Sabemos que há uma produção intensa da historiografia referente à questão do negro no Brasil criando novas formas de se pensar sobre sua participação na história nacional (oficial e não oficial). São diversos os teóricos: Joel Rufino dos Santos, Emilia Viotti da Costa, Laura de Mello e Souza, Kátia Mattoso, Silvia Lara, entre os mais conhecidos no Brasil e no exterior. O direito, contribuiu com a revisão das leis e criação de novas formas de penalização do crime racial, o que só foi possível a partir de um estudo rigoroso sobre um assunto que vem sendo tema nacional desde a época de José Bonifácio, Perdigão Malheiros, Joaquim Nabuco, entre tantos que questionavam o direito natural a escravidão  até a produção contemporânea de autores como Hédio Silva Jr., por exemplo que desmacaram a subjetividade por trás das leis, o que impedem a penalização do crime de racismo. Já a antropologia é a referência usual de toda a reflexão sobre o negro e a área em que os debates sobre a questão racinal, no Brasil, tem sido mais constantes e profícuos, fato demonstrado pela menção aos autores que oferecem o fundamento teórico a esse texto. Mas o que teria sido produzido nas áreas da filosofia, psicologia, medicina, geografia e educação (Sabemos que a área de educação vem recebendo contribuição de diversos autores e pesquisadores preocupados em discutir não só o racismo impregnado nos livros didáticos, como também o silêncio em relação a essa prática em sala de aula. Não podemos ignorar a produção de Petronilha Silva, dos pesquisadores da Fundação Carlos Chagas, de Roseli Fischman, Eliane Cavalleiro, Irene Sales, Regina Pahin, Vera Lúcia, Ademil Lopes, Henrique Cunha e outros e mais outros. Em contrapartida, ainda parece haver um discurso forte dentro das universidades e instituições de ensino fundamental e médio que dificultam uma discussão intensa do problema do racismo e da discriminação nas salas de aula. 

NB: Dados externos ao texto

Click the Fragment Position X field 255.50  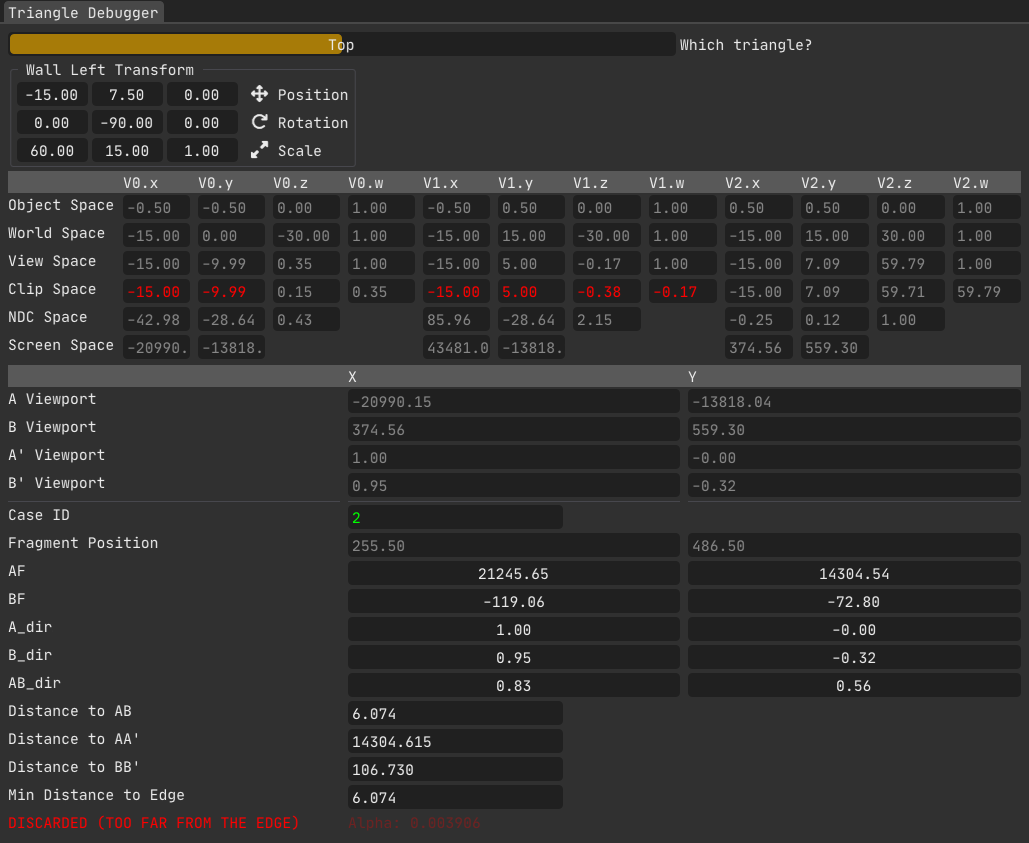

Autoria de Lucimaro Adriano Wenceslau. Adaptado de WENCESLAU, Lucimaro A.  A invenção do Ser Negro (um percurso das idéias que naturalizaram a inferioridade do Ser Negro). Caderno Prudentino de Geografia. Presidente Prudente: AGB, 2002. Nº 24, vol. 1.

[1] Antropometria e Frenologia são técnicas, da Antropologia, aplicadas para a mensuração do cérebro, que tinha como finalidade avaliar a capacidade humana. Também, a craniologia técnica e medição do índice cefálico. Essa linha teórica afastava cada vez mais dos modelos humanistas.
[2] Sobre eugenia ver Schwarcz, L. O Espetáculo das Raças: Cientistas, Instituições e Questão Racial no Brasil 1870-1930. São Paulo: Cia das Letras, 1993, p.60-61.